No Twitter, Castillo voltou a se declarar o vencedor da disputa, dizendo que "um novo tempo começou". "Milhões de peruanos/as se levantaram em defesa de sua dignidade e justiça. Graças aos povos de todo o Peru, que a partir de sua diversidade e força história me deram sua confiança. Meu governo será de toda a população."
Castillo já havia se declarado vencedor do pleito no dia 8 de junho, quando 98,3% dos votos já haviam sido contados.
A alta comissária das Nações Unidas para os Direitos Humanos, Michelle Bachelet, pediu na segunda-feira "calma para evitar novas divisões sociais".
A missão de observação eleitoral da Organização dos Estados Americanos (OEA) destacou na sexta-feira que não havia encontrado "irregularidades graves" nas eleições presidenciais do Peru, classificando-as como "positivas".
Ainda não há data para a divulgação dos resultados finais e a autoridade eleitoral tem sofrido pressões por parte dos apoiantes dos dois candidatos que se manifestam diariamente em Lima.
A Constituição peruana não permite a anulação das eleições em nenhuma circunstância, exceto "quando os votos inválidos ou em branco, somados ou separadamente, excederem dois terços do número de votos válidos", de acordo com o artigo 184.
Pesquisas eleitorais haviam indicado uma disputa acirrada. No pulverizado primeiro turno, com 18 candidatos, nem Fujimori nem Castillo haviam recebido mais de 20% dos votos, e ambos eram alvo de forte rejeição de setores da sociedade peruana. Muitos pensam que os dois são os piores candidatos que o Peru viu desde que se tornou independente, há 200 anos.
══════
SOBRE A TAREFA
Copie, sem alterações, a parte do trecho sobre as eleições no Peru que começa nas palavras "A missão de" e termina depois de "o artigo 184.". Consulte apenas o trecho como fonte.

DADOS DO EXERCÍCIO
══════
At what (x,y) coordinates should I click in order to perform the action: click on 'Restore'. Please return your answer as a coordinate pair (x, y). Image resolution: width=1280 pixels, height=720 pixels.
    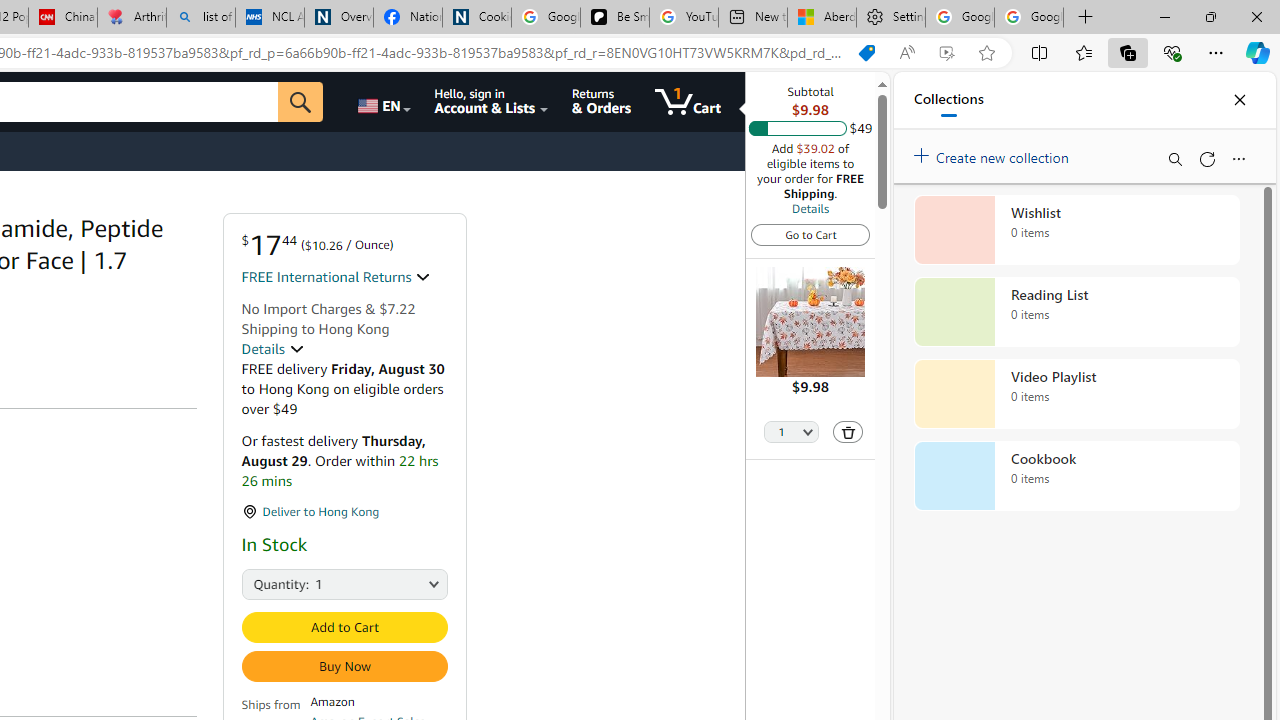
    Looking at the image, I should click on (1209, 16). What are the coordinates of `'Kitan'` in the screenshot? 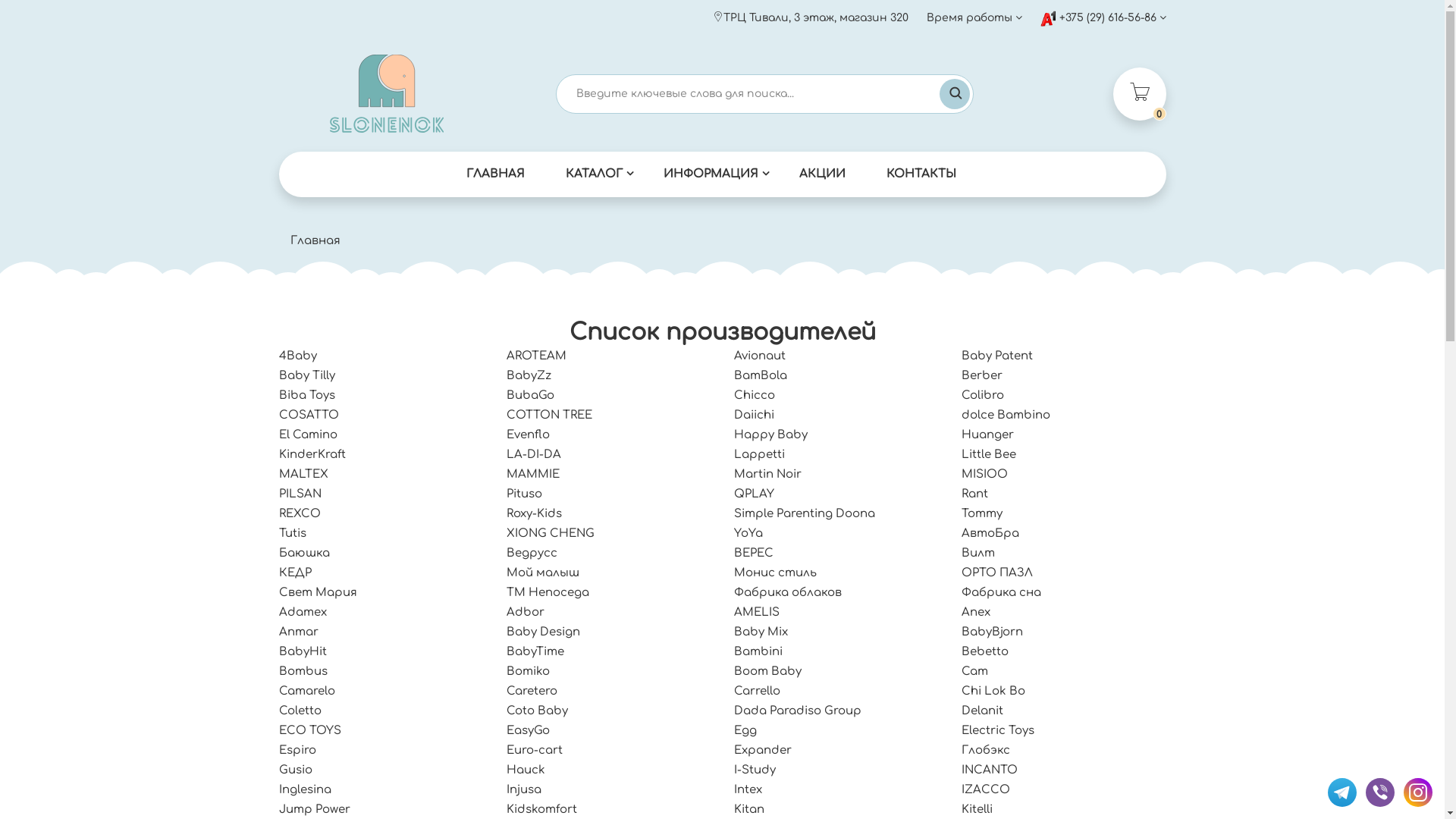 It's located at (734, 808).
══════
SOLUÇÃO DO EXERCÍCIO
A missão de observação eleitoral da Organização dos Estados Americanos (OEA) destacou na sexta-feira que não havia encontrado "irregularidades graves" nas eleições presidenciais do Peru, classificando-as como "positivas".
Ainda não há data para a divulgação dos resultados finais e a autoridade eleitoral tem sofrido pressões por parte dos apoiantes dos dois candidatos que se manifestam diariamente em Lima.
A Constituição peruana não permite a anulação das eleições em nenhuma circunstância, exceto "quando os votos inválidos ou em branco, somados ou separadamente, excederem dois terços do número de votos válidos", de acordo com o artigo 184.